Cats are naturally curious, and it has been to their disadvantage most of the time hence the saying “curiosity killed the cat.” The felines will disappear for a few days to hunt, reproduce, or explore, but if the days turn into years, you will probably lose hope of ever reuniting with your pet again. That happened to one woman whose 17-year-old cat returned home after being gone for ten years. Here is the story of the reunion and what you can do if you ever find yourself in the same situation.
It all began seventeen years ago
Kathy Ehrler’s friend found three abandoned kittens seventeen years ago, and instead of leaving them to become strays, Kathy decided to take only one; he was entirely black, except for a white star on the chest. Coming up with a name was easy since Kathy already had a favorite square-dance caller group in Chicago, so she named him, Herschel, after one of them. Kathy and Herschel became the best of companions, even taking him with her during her camping trips, so she had to clip his bails to prevent canvas damage. She also had him neutered and microchipped, not knowing how much that chip would come in handy in future.
However, the companionship did not last long because after being with Herschel for seven years, she let him out one night, but he did not come back home, leaving the woman in a frantic search that turned unsuccessful. For ten years, Kathy had no idea where her beloved feline friend was, and with time she pushed it to the back of her head. Therefore when a vet called to ask if she owned a cat, she answered with an emphatic “no.”
Cat returned home
It took a moment for Kathy to recall that she did not have a cat then, but she once did, and he must be very old. Therefore she asked the vet whether the cat was elderly to which he replied “yes,” and Kathy knew her Herschel was alive. A little girl had found him, and instead of keeping him, she took him to the vet who located the microchip that disclosed Kathy as the cat’s owner.

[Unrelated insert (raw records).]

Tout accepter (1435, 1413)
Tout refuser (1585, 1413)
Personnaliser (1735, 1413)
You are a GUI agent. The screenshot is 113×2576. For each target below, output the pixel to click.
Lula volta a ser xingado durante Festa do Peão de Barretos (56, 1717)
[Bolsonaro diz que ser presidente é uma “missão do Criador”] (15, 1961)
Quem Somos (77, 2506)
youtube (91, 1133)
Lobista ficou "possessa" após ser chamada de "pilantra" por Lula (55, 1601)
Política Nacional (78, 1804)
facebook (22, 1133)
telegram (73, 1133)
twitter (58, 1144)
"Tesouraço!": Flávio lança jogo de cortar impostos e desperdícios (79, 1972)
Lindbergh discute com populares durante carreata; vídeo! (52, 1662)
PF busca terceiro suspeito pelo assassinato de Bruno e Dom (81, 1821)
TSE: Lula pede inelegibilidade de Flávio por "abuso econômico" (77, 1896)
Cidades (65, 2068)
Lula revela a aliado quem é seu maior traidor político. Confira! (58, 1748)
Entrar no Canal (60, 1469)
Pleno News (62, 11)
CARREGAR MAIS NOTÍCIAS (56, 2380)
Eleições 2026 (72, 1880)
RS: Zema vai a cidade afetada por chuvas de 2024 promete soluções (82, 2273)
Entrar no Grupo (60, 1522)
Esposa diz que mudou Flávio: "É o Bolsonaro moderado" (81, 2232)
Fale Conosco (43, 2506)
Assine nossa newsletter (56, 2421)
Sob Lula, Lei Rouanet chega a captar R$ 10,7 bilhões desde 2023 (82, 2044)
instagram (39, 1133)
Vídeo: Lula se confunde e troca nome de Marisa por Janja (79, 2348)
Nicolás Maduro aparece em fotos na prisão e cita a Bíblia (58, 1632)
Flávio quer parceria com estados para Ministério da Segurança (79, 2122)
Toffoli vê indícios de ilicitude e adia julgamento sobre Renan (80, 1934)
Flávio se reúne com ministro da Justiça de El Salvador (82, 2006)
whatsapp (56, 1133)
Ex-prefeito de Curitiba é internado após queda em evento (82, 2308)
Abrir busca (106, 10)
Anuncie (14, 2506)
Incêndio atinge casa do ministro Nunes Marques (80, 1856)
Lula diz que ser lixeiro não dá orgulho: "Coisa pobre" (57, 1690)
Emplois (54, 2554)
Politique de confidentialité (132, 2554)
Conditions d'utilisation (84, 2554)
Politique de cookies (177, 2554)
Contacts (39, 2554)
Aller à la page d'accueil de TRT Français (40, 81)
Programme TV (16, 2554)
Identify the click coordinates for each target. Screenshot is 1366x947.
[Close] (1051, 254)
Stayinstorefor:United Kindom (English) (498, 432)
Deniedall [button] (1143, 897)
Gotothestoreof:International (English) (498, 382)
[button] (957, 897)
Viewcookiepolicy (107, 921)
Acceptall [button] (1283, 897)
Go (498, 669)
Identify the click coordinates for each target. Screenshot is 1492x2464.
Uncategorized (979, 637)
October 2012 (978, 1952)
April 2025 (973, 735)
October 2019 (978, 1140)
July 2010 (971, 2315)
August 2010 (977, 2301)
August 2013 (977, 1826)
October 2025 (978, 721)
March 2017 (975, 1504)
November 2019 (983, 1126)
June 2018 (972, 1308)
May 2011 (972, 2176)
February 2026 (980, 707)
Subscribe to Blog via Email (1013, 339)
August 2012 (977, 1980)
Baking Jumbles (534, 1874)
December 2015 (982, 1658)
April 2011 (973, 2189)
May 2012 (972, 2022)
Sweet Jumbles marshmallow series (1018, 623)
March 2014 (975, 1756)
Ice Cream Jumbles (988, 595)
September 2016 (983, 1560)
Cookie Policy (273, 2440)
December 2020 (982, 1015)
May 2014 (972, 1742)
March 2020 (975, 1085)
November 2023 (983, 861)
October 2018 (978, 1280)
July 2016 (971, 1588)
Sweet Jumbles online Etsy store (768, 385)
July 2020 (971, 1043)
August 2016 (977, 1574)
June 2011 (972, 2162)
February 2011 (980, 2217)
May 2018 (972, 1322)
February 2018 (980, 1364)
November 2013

Good deeds never go unrewarded; hence when the girl returned Herschel to his home, Kathy was so grateful that she offered the girl $25. The girl, whom Kathy never got the name, declined, but the woman insisted since to her it was like a child coming back home, and she had to pay the rescuer. Surprisingly, for a cat that had been lost for a decade, Herschel only had three ticks on him-no mites or fleas. Yet despite the long absence, the cat settled in his bed like he had never left. Kathy knew that although he now looked skinny, someone took care of him at a certain point in his life. Besides, with the alarming rate of damage that cats can have on wildlife, Kathy is happy that she had him neutered before he got lost.
He is not the longest-missing cat
When Janet moved into her new husband’s apartment, their cat Winston would roam around the neighborhood, but he always came back. However, after being in Peter’s house for six months, Winston went missing, and the couple thought it is the new environment if having dogs, teenagers, and a new home that became too much for Winston. Luckily they had microchipped him, so when he was found 15 years later in Launceston and taken to the vet, it was easy to identify the owners. Unfortunately, unlike Herschel, who seemed to have been well-taken care of, Winston had matted fur. He was also very unhealthy –looking which, when combined with his old age of seventeen years, would have led to being euthanized had they not found the owner.
Like Kathy, a woman named Janet let her cat, Boo, outdoors one day, but she never saw her again. According to Laughing Squid, Janet was so desperate to find her lost feline friend that she placed ads in newspapers and plastered posters on lampposts, but her efforts were unfortunately unfruitful. However, once again, the microchip proved useful since it helped reunite Janet with her cat after 13 years when a vet called her, asking if she had a cat. When she went to get back Boo, Boo instantly recognized her because she rubbed Janet’s face.
How do you care for a cat that returns home after being lost?
According to CatBeep, most owners might be too happy after the reunion with a long-lost cat that they will prepare a feast for the animals. However, that would only result in making the animal sick since he was not used to eating large amounts of food. It would be best if you instead opted for a high-protein diet that does not contain any grains, and it should be wet ideally. Also, allow the cat to have plenty of rest, so a pinch of catnip is highly recommended.
While Herschel did not have many parasites on his body, he was among the lucky few since straying results in picking up all sorts of parasites. Consequently, a bath to get rid of the parasites and have him clean and anti-flea treatment should do the trick. Although the cats mentioned here were all taken to the vet after good Samaritans found them, some cats can find their way back home; hence you are the one to take them to the vet for a thorough checkup. Some injuries they sustained during their exploration could be internal, and only an expert can identify and treat them accordingly. You should also have the cat spayed or neutered if you had not done so already.
Moreover, it may take some time for your pet to get used to her new environment if she has been gone for so long. Therefore a little stimulus for the first few days is advisable. Finally, since by now, you have learned your lesson about letting the cat out, consider having your pet indoors throughout or in an enclosed outdoor area to prevent another incident.